RECORDED DATA
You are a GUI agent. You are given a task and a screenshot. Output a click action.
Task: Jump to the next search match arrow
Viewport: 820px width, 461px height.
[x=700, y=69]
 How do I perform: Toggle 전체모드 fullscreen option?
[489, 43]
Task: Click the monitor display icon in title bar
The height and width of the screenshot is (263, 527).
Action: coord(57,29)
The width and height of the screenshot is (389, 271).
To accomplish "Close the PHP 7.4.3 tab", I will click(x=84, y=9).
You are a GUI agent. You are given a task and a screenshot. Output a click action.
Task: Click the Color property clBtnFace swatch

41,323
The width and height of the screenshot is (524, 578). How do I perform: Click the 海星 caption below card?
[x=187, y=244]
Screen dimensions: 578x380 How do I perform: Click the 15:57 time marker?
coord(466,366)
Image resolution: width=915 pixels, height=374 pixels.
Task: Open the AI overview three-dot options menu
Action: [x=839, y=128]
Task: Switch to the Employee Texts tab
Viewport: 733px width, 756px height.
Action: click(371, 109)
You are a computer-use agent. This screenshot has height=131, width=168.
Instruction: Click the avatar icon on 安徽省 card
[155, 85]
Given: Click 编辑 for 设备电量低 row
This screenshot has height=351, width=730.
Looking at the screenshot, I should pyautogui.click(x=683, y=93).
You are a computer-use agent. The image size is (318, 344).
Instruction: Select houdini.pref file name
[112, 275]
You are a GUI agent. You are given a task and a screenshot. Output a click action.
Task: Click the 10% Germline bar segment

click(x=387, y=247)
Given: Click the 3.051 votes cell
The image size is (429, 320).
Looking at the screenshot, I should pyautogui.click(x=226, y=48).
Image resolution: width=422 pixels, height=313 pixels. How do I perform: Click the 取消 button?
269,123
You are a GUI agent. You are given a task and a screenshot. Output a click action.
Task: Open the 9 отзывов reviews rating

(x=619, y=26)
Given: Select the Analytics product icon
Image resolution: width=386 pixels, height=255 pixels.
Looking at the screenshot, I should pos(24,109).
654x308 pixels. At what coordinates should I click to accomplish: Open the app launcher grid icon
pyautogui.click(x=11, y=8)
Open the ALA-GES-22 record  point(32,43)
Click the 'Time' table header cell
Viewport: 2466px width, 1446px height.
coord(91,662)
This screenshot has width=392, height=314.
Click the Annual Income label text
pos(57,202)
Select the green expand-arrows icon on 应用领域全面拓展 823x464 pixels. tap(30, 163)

YOUR OBJECTIVE
Write out the listing again, replacing "GUI agent" with "desktop agent" everywhere it occurs and leaving the rest unchanged.

SOLUTION FOR THIS TASK
You are a desktop agent. You are given a task and a screenshot. Output a click action.
Task: Jump to the next search match arrow
Viewport: 820px width, 461px height.
[x=700, y=69]
 How do I perform: Toggle 전체모드 fullscreen option?
[489, 43]
Task: Click the monitor display icon in title bar
The height and width of the screenshot is (263, 527).
Action: coord(57,29)
The width and height of the screenshot is (389, 271).
To accomplish "Close the PHP 7.4.3 tab", I will click(x=84, y=9).
You are a desktop agent. You are given a task and a screenshot. Output a click action.
Task: Click the Color property clBtnFace swatch

41,323
The width and height of the screenshot is (524, 578). How do I perform: Click the 海星 caption below card?
[x=187, y=244]
Screen dimensions: 578x380 How do I perform: Click the 15:57 time marker?
coord(466,366)
Image resolution: width=915 pixels, height=374 pixels.
Task: Open the AI overview three-dot options menu
Action: [x=839, y=128]
Task: Switch to the Employee Texts tab
Viewport: 733px width, 756px height.
Action: click(371, 109)
You are a computer-use agent. This screenshot has height=131, width=168.
Instruction: Click the avatar icon on 安徽省 card
[155, 85]
Given: Click 编辑 for 设备电量低 row
This screenshot has height=351, width=730.
Looking at the screenshot, I should pyautogui.click(x=683, y=93).
You are a computer-use agent. The image size is (318, 344).
Instruction: Select houdini.pref file name
[112, 275]
You are a desktop agent. You are given a task and a screenshot. Output a click action.
Task: Click the 10% Germline bar segment

click(x=387, y=247)
Given: Click the 3.051 votes cell
The image size is (429, 320).
Looking at the screenshot, I should pyautogui.click(x=226, y=48).
Image resolution: width=422 pixels, height=313 pixels. How do I perform: Click the 取消 button?
269,123
You are a desktop agent. You are given a task and a screenshot. Output a click action.
Task: Open the 9 отзывов reviews rating

(x=619, y=26)
Given: Select the Analytics product icon
Image resolution: width=386 pixels, height=255 pixels.
Looking at the screenshot, I should pos(24,109).
654x308 pixels. At what coordinates should I click to accomplish: Open the app launcher grid icon
pyautogui.click(x=11, y=8)
Open the ALA-GES-22 record  point(32,43)
Click the 'Time' table header cell
Viewport: 2466px width, 1446px height.
coord(91,662)
This screenshot has width=392, height=314.
Click the Annual Income label text
pos(57,202)
Select the green expand-arrows icon on 应用领域全面拓展 823x464 pixels. tap(30, 163)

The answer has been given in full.